Princeton-LSI-ResearchComputing / tracebase

Mouse Metabolite Tracing Data Repository for the Rabinowitz Lab
MIT License
4 stars 1 forks source link

Double check compound naming and HMDB for Sedoheptulose 7-phosphate #847

Open jcmatese opened 9 months ago

jcmatese commented 9 months ago

Because name and HMDB ID differs between consolidated list https://github.com/Princeton-LSI-ResearchComputing/tracebase/blob/4bb4583c9898868cdb5800b9d0a2dd6bf3228339/DataRepo/data/examples/compounds/consolidated_tracebase_compound_list.tsv#L51

and the Rabinowitz data repo

https://github.com/PrincetonUniversity/tracebase-rabinowitz-data/blob/9d44914f73de1491f2cd44dcf75f115f3ce45762/compounds/compounds.tsv#L164

Also, regarding differences, there are 52 lines in the former and 184 lines in the latter, so I think the former ("consolidated") might just be for example/test data, and is not comprehensive (consolidated, but perhaps in a different context?).

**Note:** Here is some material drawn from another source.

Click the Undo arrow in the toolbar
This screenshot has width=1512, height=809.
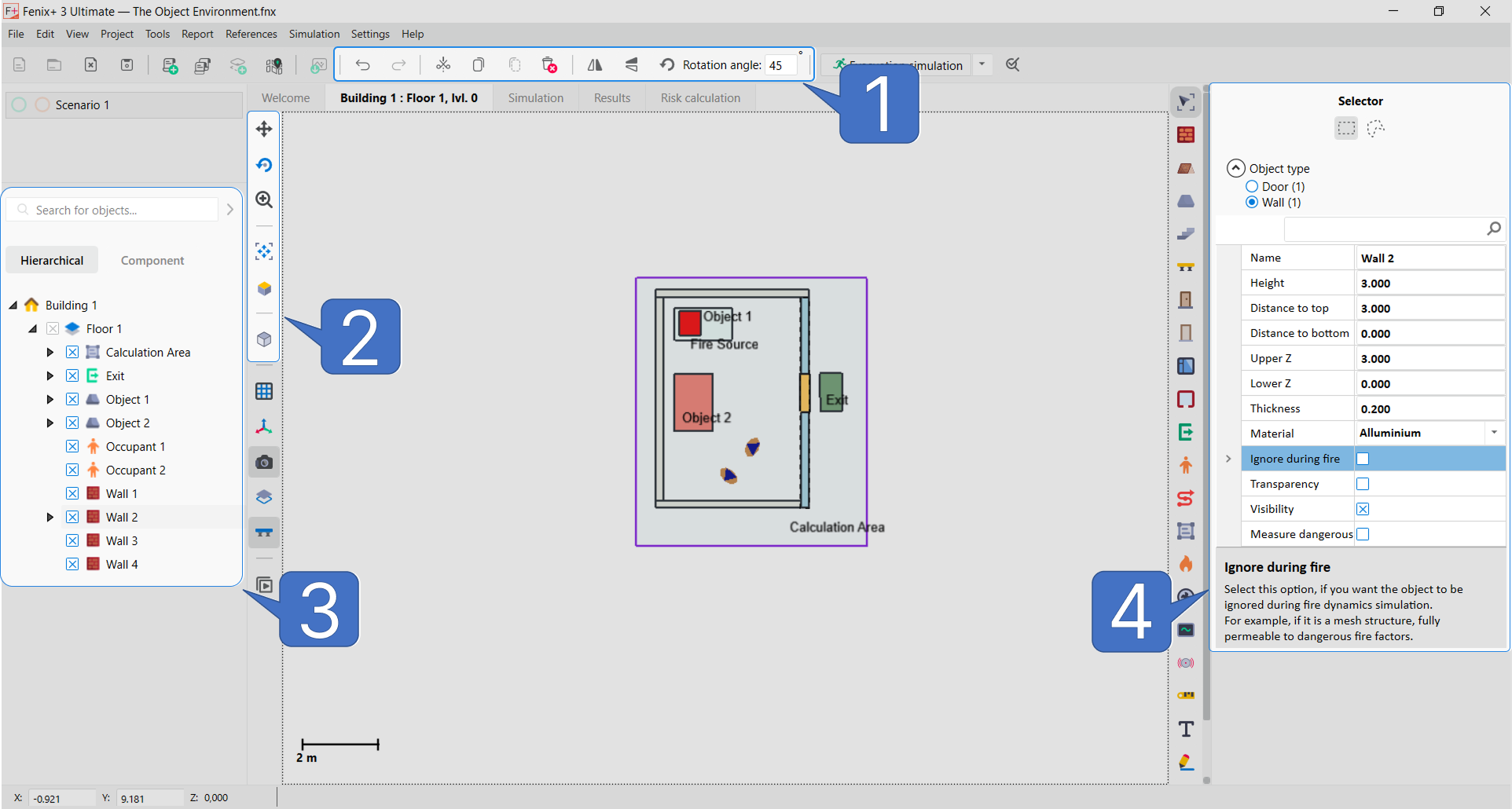(x=362, y=65)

hepcat72 commented 9 months ago

Sorry, it appears that it's the tracebase example data that should be updated. I'll re-create this issue there. However, that said, we should probably document somewhere that for actual production data loads, we should be using the consolidated compounds file in the Rabinowitz repo, not from the example data? Unless I'm misunderstanding or not precisely aware of the plan for housing this "basal" data? @lparsons - care to weigh in?

jcmatese commented 9 months ago

Yes, sorry this was "discovered" because I was using the tracebase CONTRIBUTING doc to cover for the out-of-date tracebase-rabinowitz-data docs/wiki. Not a big deal, just though I would report it.

lparsons commented 9 months ago

Example data in the tracebase repository can be whatever we like. It should be one (or a few) studies that new users and new developers can use to test their installation and use for development, etc. Testing data in tracebase can be various types of broken, edge cases, etc. that is used only for testing.

Data for our production system should be entirely separate, and is currently housed in the tracebase-rabinowitz-data repository (except mzXML files). For that data, all compounds, tissues, instruments, lc_methods, etc. should be kept separate from each individual study and loaded first. See https://github.com/PrincetonUniversity/tracebase-rabinowitz-data/issues/92.

Hopefully this helps clear things up, but let me know if I can help clarify anything else.

hepcat72 commented 9 months ago

Mea culpa. John had noted that the instructions in the admin docs was stale and I pointed him to the CONTRIB doc.

hepcat72 commented 2 months ago

@lparsons - I think this issue can be closed, but I'd like to see what you think. This issue stems from loading example data during the work on loading production data, so there were bound to be consistency issues. If anything, this could be supplanted by a documentation issue (if there's still a problem - I haven't checked).

lparsons commented 2 months ago

While the example data and production data are separate, it seems reasonable that we would use the same HMDB ID for the same named compound in both, at least for consistency.

@mneinast Can you help us determine which of the following records is "preferred"? The main thing to consider is whether HMDB0258206 or HMDB0001068 is the preferable HMDB record for this compound.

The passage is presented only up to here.